Дверь лифта открывается, и мы выходим в устланный ковром коридор. Квартира Марка – в торце, и когда мы проходим мимо двери его соседей, из их квартиры доносятся восторженные вопли, перекрывающие гремящие рождественские хиты. Если дверь не заперта – не открывать же каждому новому гостю, да и будут те, кто захочет выйти, – я могла бы распахнуть ее и оказаться у соседей уже через мгновение. Среди людей я буду в безопасности.
Я даже сама не осознавала, что замедлила шаг. Все мое тело напряглось перед этой последней попыткой спасти свою жизнь – спасти жизнь Эллы, – но, наверное, я чем-то выдала себя, поскольку что-то толкает меня под ребра, и маме даже не нужно ничего говорить, чтобы я поняла: она приставила к моей спине дуло пистолета.
Я иду дальше.
Квартира Марка выглядит совсем не так, как в моих воспоминаниях. Кожаный диван поцарапан, кое-где обшивка порвалась, и на подлокотнике из прорехи выглядывает синтепон. Деревянный паркет испещряют подпалины от сигарет. Мусор, оставленный предыдущими жильцами, уже убрали из кухни, но вывести запах оказалось не так просто, и от вони у меня начинает першить в горле.
Напротив дивана стоят два кресла, оба невероятно грязные, на одном видны следы краски, а на втором скомканы мягкие шерстяные пледы, которыми Марк обычно прикрывал спинки кресел.
Мы стоим посреди комнаты. Я жду, что мама прикажет мне что-то сделать или хотя бы заговорит со мной, но она молчит.
Она не знает, что делать.
Она понятия не имеет, что делать с нами теперь, когда притащила нас сюда. И почему-то осознание этого пугает меня куда больше, чем если бы у нее был какой-то конкретный план. Теперь может случиться все что угодно. Что она может натворить – неведомо.
– Отдай мне ребенка. – Мама сжимает пистолет обеими руками, сцепив пальцы, как для молитвы.

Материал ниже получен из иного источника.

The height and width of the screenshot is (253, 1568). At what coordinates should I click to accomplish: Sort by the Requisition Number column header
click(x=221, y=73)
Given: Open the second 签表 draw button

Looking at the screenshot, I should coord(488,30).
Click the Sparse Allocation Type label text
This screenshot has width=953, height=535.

Я качаю головой и прижимаю к себе Эллу так крепко, что она опять заходится плачем.
– Нет. Ты ее не получишь.
– Отдай! – Мама в истерике.
Мне хочется думать, что кто-то услышит вопли Эллы, постучит в дверь, спросит, все ли у нас в порядке, но стены трясутся от музыки в соседней квартире, и даже если бы я закричала, позвала бы на помощь, никто бы не пришел.
– Положи ее на кресло, а сама отойди в другой угол комнаты.
Если мама меня застрелит, никто не спасет Эллу. Я должна выжить.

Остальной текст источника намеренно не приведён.